History of Machine Learning

Learn about the history of machine learning in detail.

We'll cover the following

Machine learning might sound like a niche area of science, and you might wonder why there is now so much interest in this discipline both academically and in the industry. The reason is that machine learning is really about modeling data. Modeling is the basis for advanced object recognition, data mining, and, ultimately, intelligent systems. Machine learning is the analytic engine in areas such as data science, big data, data analytics, and, to some extent, science in general in the sense of building quantitative models.


Machine learning has a long history with traces far back in time. The first genuine public recognition and accompanying widespread excitement among scientists about learning machines came in the late 1950s and early 1960s with work like Arthur Samuel’s self-learning checkers program. Samuel devised a program with reinforcement learning that ultimately learned to outperform its creator. Around this time, Richard Bellman established much of the mathematical foundation of reinforcement learning.

One of the first general learning machines, that is now considered to be a neural network, was invented by Karl Steinbuch in Germany. Frank Rosenblatt invented much of the systematic foundation of neural networks and started to build neural network computers together with Charles Wightman, such as the Mark I Perceptron. Neural networks were popularized again in the 1980s, influenced by David Rumelhart and Geoffrey Hinton, and Terry Sejnowski studied their connection to the brain. Of course, there are many, many more inspiring researchers such as Yoshua Bengio, Yann LeCun, and Jürgen Schmidthuber, to name but a few.

Era of machine learning

We are now in an era of deep learning, with important recent developments that are responsible for the popularity of machine learning today. This has a great deal to do with the availability of appropriate data and the availability of faster computers, but also to smart techniques that make it possible to scale models to much larger domains. A great example of recent progress in deep reinforcement learning is the ability of a computer to learn to play video games.

Video games from the old Atari platform have become a useful paradigm for a new class of benchmarks that go beyond the classical data sets for machine learning from the University of California Irvine (UCI) machine learning repository that have dominated the benchmarks in the past. Atari games are somewhat simplified worlds while still presenting more learning in environments that humans have to figure out. In these benchmarks only visual input is given, made up of the computer frames of the video game, and feedback is only provided with how well the player performed in the game.

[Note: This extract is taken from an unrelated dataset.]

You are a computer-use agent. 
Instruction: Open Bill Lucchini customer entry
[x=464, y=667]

While the above examples have been widely popularized as the new forefront in AI, much of the scientific progress in machine learning is related to its embedding with probabilistic methods and statistical learning theories. Some pioneers in this domain are Vladislaw Vapnik and Judea Pearl. The development of statistical machine learning and Bayesian networks has influenced the field strongly in the last twenty years, and the domain of Bayesian reasoning is essential for a deeper understanding of machine learning.

Some scientists are now working on more general probabilistic programming methods that, to some extent, go beyond the recent standard in machine learning applications. The aim of this course is to introduce machine learning at a more practical level so that it can be applied immediately by practitioners, at least in its basic form, and then to discuss the foundations in more general terms to help practitioners to learn more about the general theoretical underpinning of machine learning.

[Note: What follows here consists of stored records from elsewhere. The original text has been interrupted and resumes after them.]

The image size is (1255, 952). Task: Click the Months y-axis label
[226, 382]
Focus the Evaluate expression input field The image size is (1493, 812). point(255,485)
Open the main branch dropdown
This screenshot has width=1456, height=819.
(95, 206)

In the illustration above, from top-left to bottom-right, we have the following people: Arthur Samuel playing checkers; Richard Bellman, who formalized reinforcement learning; Karl Steinbuch, who invented the ’learn matrix’; Frank Rosenblatt and Charles Wightman, who implemented a neural computer; Terry Sejnowski and Geoffrey Hinton discussing the Boltzmann machine circa 1983 (Courtesy of Geoffrey Hinton); and David Rummelhardt.

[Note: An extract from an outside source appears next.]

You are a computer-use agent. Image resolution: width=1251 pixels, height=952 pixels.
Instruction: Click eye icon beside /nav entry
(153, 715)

In the next three chapters, we’ll learn how to apply machine learning with the help of Python-based programming frameworks based on Python libraries such as Sklearn and Keras.

The next several chapters explore the principle behind supervised learning by discussing regression and classification. We thereby switch frequently between a functional and a probabilistic framework. A refresher on the basic probability formalism is included in this discussion.

In the last few chapters, we will discuss some more advanced machine learning issues and methods, including recurrent networks and reinforcement learning.